Well, at least that's the case for one Kansas lawmaker, Democratic state Rep. Gail Finney, who recently introduced a bill to give caregivers and school teachers significantly more leeway when it comes to physical punishment than they currently have.
Although corporal punishment is straight-up banned in 30 states, Kansas law currently allows some spanking — just so long as it's not so hard that it leaves a mark. As far as Finney is concerned, that lone restriction simply will not do.
Finney's proposal, according to KCTV news, would allow "up to 10 strikes of the hand and smacks hard enough to leave redness and bruising."
KCTV reports that Finney was introduced to the idea of loosening the state's spanking restrictions by McPherson Deputy County Attorney Britt Colle, who would go on to argue in favor of Finney's proposal, saying it "basically defines a spanking along with necessary reasonable physical restraint that goes with discipline, all of which has always been legal."
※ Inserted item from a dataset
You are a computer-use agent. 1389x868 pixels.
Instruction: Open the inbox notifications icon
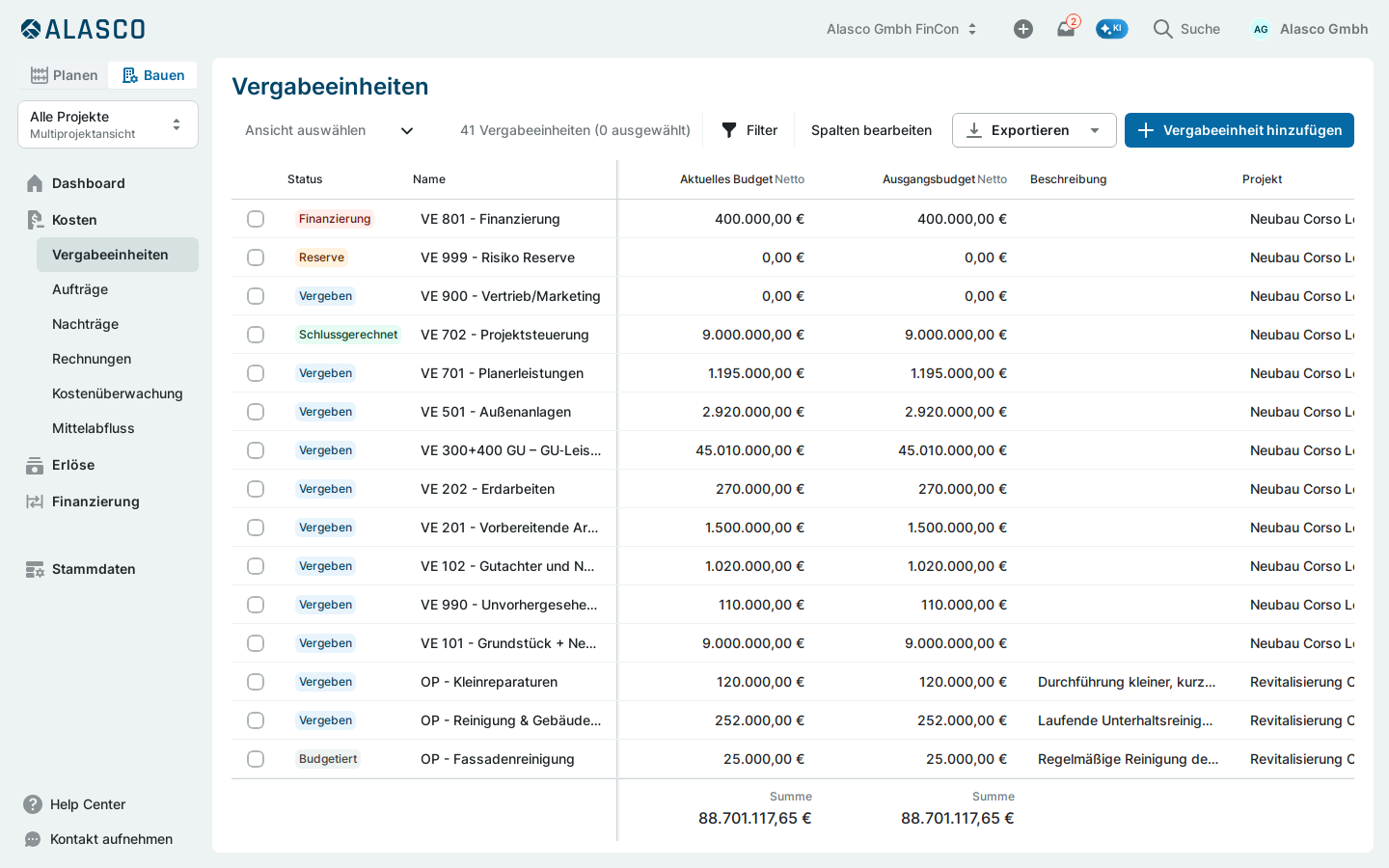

Moreover, Colle claimed the bill "clarifies what parents can and cannot do. By defining what is legal, it also defines what is not," which is kind of zen in a corporal punishment-y way.
Still, it looks unlikely that Finney will be able to drum-up the necessary level of support for the bill in the state legislature. Along with people experts in the field of child abuse — one of whom told KCTV of research indicating spanking was less-effective than timeouts and often can "lead to more aggressive behavior" — committee chair John Rubi has indicated that it's an open question as to whether or not he'll even "consider" Finney's legislation.
Finney's no quitter, though, and has promised to introduce similar legislation, if need be, during the next session.